ABOUT THIS TASK> Each entry below should appear again exactly as written, without pictures.

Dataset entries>
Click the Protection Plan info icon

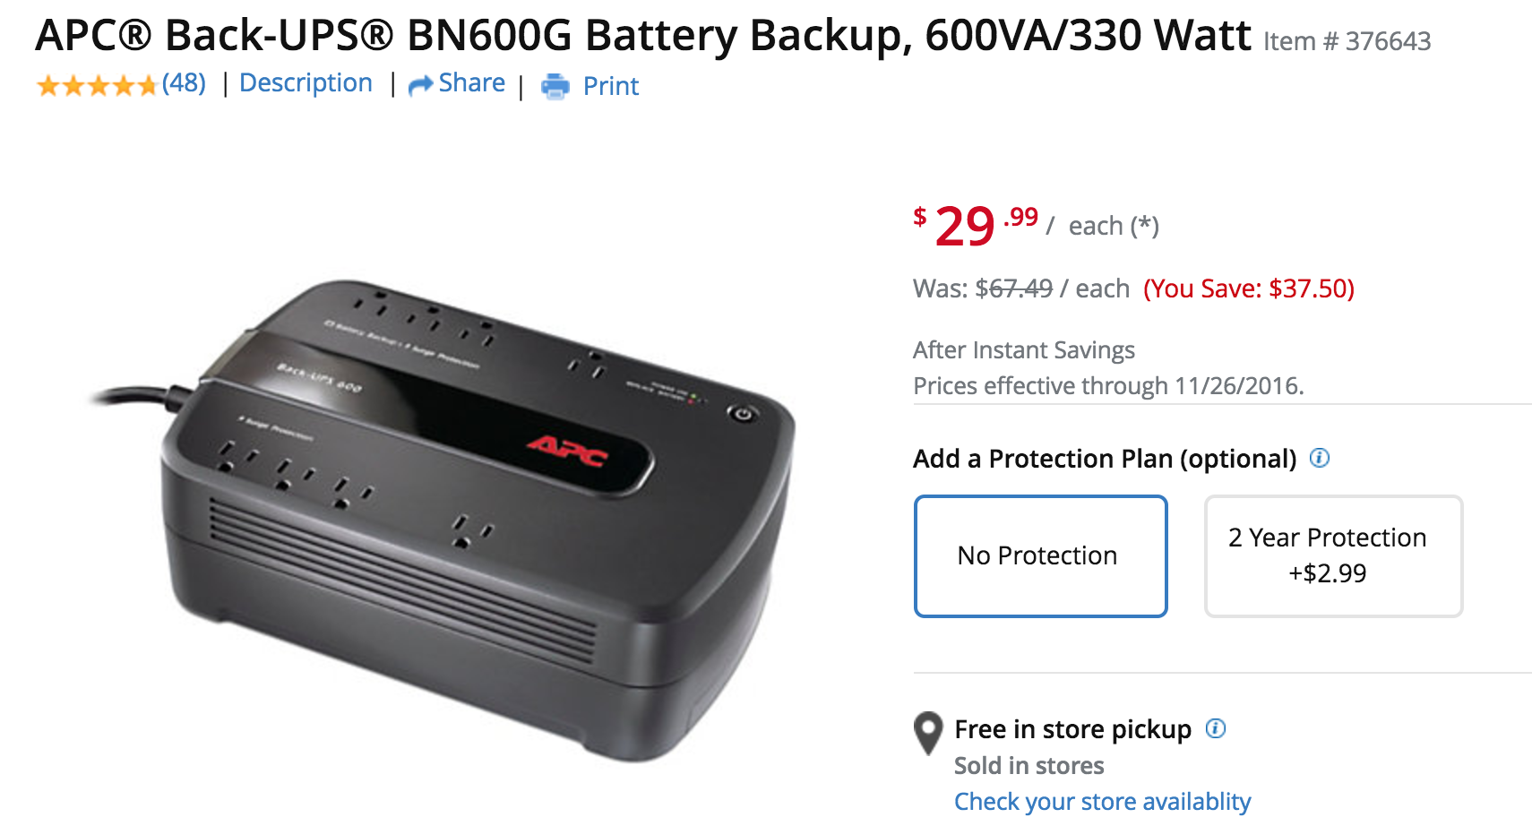tap(1320, 458)
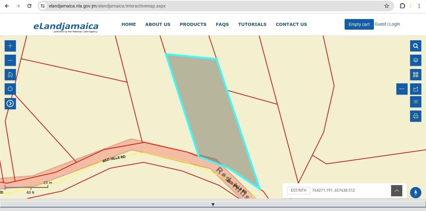Open the legend list panel

[415, 102]
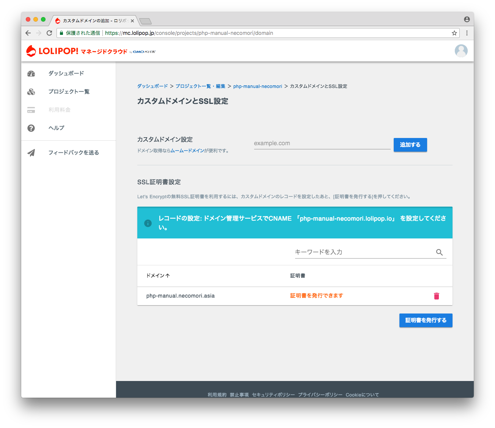Click the 追加する button
The width and height of the screenshot is (495, 428).
410,145
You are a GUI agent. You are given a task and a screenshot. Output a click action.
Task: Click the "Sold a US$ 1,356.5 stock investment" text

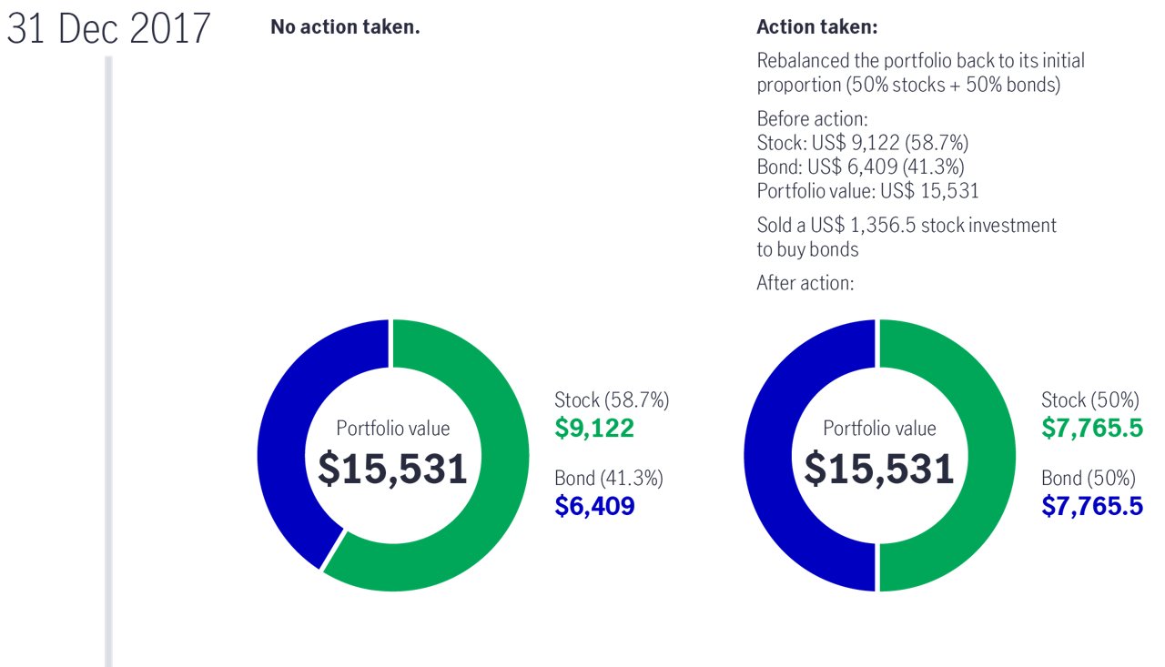pyautogui.click(x=907, y=225)
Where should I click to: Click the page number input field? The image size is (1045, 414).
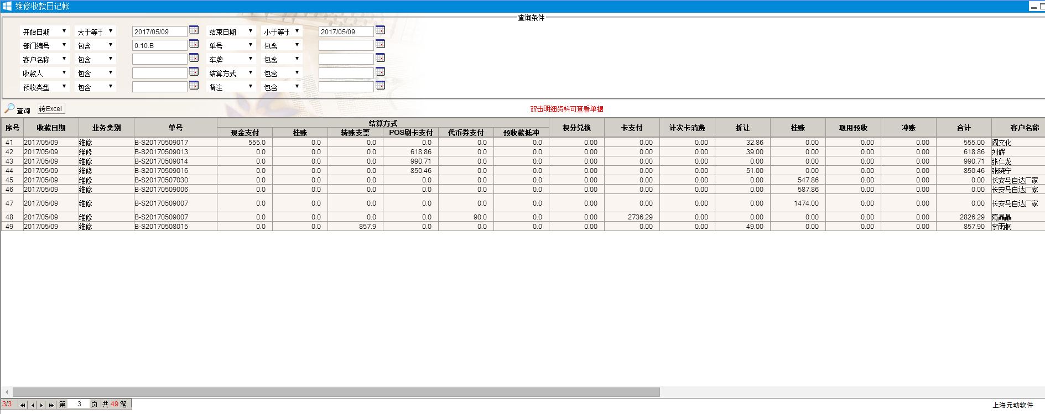click(79, 404)
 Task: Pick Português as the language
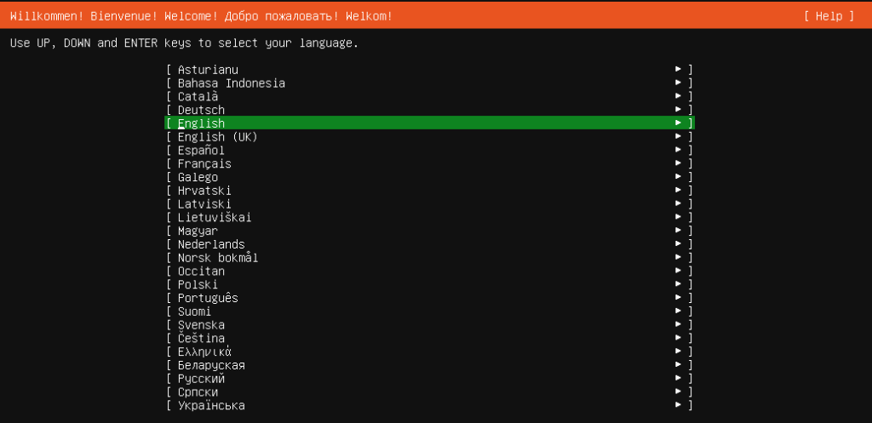(x=209, y=298)
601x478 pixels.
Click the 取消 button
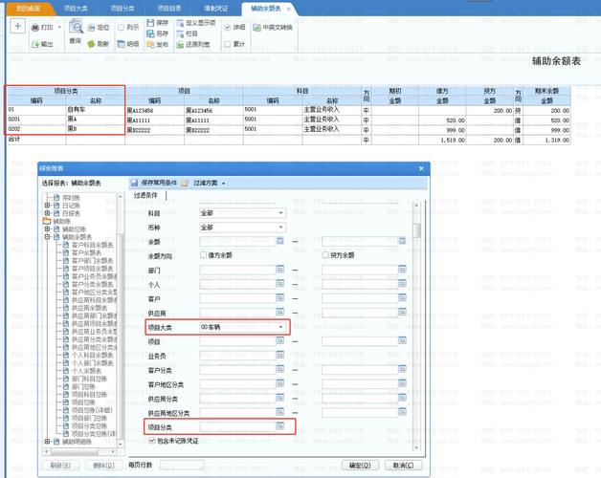click(x=403, y=466)
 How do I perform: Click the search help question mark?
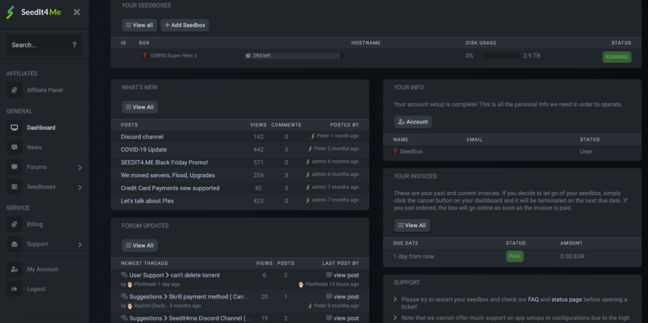point(75,45)
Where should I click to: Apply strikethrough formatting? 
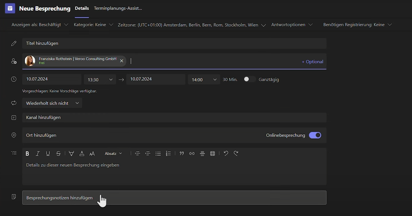pos(58,153)
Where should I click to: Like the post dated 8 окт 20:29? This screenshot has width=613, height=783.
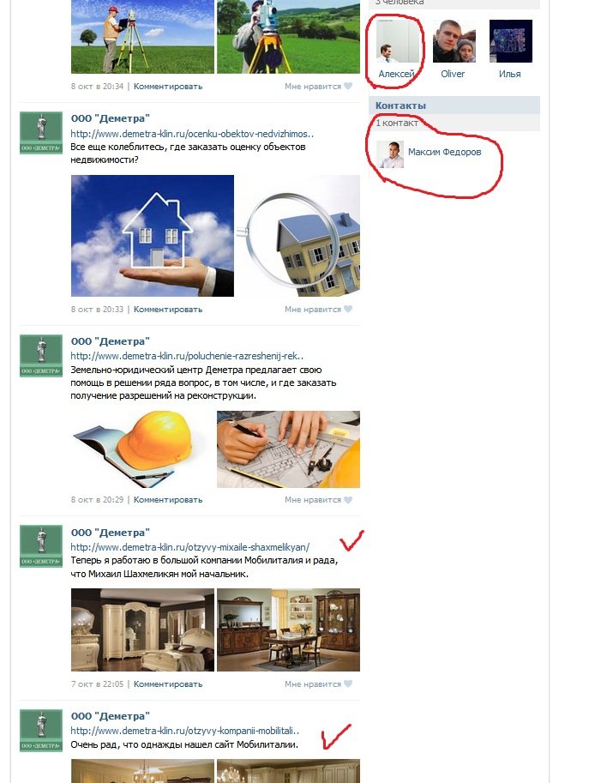(318, 500)
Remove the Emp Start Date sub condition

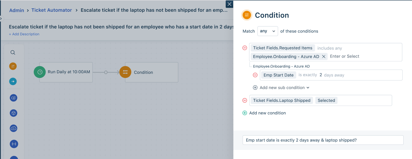tap(255, 75)
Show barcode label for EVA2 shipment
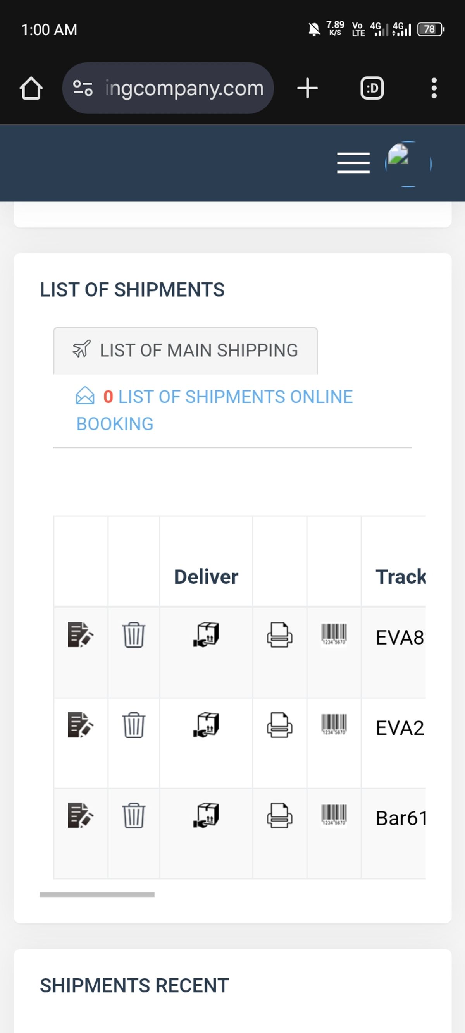This screenshot has width=465, height=1033. (x=333, y=724)
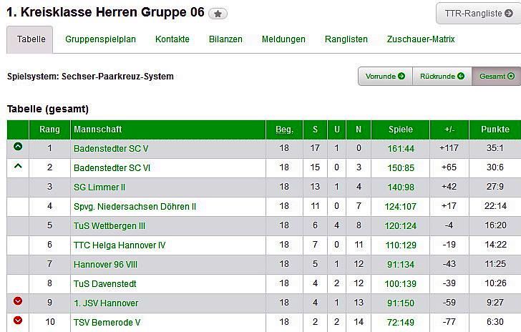Select the Gesamt view
This screenshot has height=332, width=521.
(x=497, y=76)
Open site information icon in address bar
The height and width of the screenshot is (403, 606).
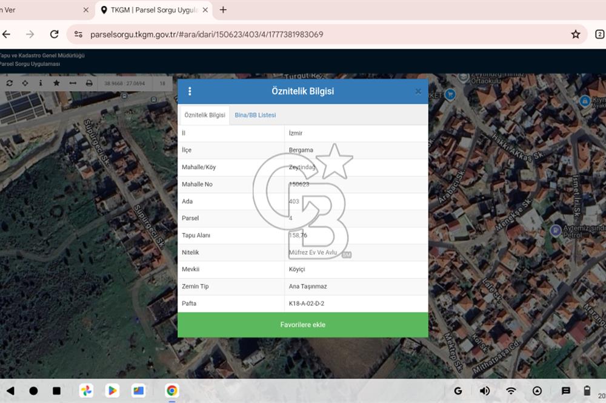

PROBLEM SOLUTION>
Click the Protection Plan info icon

tap(1320, 458)
Open the legend list panel

[415, 102]
Click the 追加する button
The width and height of the screenshot is (495, 428).
410,145
You are a GUI agent. You are given a task and a screenshot. Output a click action.
Task: Click the "Sold a US$ 1,356.5 stock investment" text

pyautogui.click(x=907, y=225)
Where should I click to: Click the page number input field? The image size is (1045, 414).
click(79, 404)
 Task: Pick Português as the language
(x=209, y=298)
601x478 pixels.
Click the 取消 button
click(x=403, y=466)
 How do I perform: Click the search help question mark?
point(75,45)
Where should I click to: Apply strikethrough formatting? 
pos(58,153)
Where should I click to: Like the post dated 8 окт 20:29? This screenshot has width=613, height=783.
(318, 500)
Remove the Emp Start Date sub condition

tap(255, 75)
Show barcode label for EVA2 shipment
This screenshot has width=465, height=1033. (x=333, y=724)
Select the Gesamt view
This screenshot has height=332, width=521.
(x=497, y=76)
Open site information icon in address bar
The height and width of the screenshot is (403, 606).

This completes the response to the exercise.